[GIVEN EXERCISE]:
Reproduce the lines below character for character, from the line containing "Screen dimensions: 800x480" up to and including the final line.

# THE DATA start

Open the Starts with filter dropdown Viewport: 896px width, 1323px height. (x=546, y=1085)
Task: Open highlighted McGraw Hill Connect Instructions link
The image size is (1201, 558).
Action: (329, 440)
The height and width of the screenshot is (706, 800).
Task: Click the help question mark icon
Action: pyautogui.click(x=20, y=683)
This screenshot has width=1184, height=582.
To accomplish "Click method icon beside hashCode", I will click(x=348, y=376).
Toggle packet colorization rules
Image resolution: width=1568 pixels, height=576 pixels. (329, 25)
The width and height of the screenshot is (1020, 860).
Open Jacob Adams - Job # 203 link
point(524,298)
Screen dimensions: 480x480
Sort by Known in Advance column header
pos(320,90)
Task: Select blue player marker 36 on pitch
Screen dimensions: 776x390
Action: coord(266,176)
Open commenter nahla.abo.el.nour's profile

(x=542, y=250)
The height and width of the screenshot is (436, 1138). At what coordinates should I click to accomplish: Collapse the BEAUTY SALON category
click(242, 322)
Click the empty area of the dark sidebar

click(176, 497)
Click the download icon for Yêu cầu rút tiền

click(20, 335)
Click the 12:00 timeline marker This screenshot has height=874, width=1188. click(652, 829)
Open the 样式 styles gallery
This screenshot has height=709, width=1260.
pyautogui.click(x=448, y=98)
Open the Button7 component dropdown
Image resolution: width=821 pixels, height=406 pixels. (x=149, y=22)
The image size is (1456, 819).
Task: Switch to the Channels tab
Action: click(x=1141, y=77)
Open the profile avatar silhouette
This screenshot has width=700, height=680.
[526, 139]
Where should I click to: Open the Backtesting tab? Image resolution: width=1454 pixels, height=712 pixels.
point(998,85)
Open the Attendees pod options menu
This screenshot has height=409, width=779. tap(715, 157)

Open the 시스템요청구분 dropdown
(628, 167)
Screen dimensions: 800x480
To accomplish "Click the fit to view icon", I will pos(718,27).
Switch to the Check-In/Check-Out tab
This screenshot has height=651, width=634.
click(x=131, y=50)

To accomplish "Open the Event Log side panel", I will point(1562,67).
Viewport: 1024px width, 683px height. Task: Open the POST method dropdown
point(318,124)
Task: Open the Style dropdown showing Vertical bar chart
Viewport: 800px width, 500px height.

# THE DATA end

[WORKED SOLUTION]:
Screen dimensions: 800x480
To accomplish "Click the fit to view icon", I will pos(718,27).
Switch to the Check-In/Check-Out tab
This screenshot has height=651, width=634.
click(x=131, y=50)

To accomplish "Open the Event Log side panel", I will point(1562,67).
Viewport: 1024px width, 683px height. Task: Open the POST method dropdown
point(318,124)
Task: Open the Style dropdown showing Vertical bar chart
Viewport: 800px width, 500px height.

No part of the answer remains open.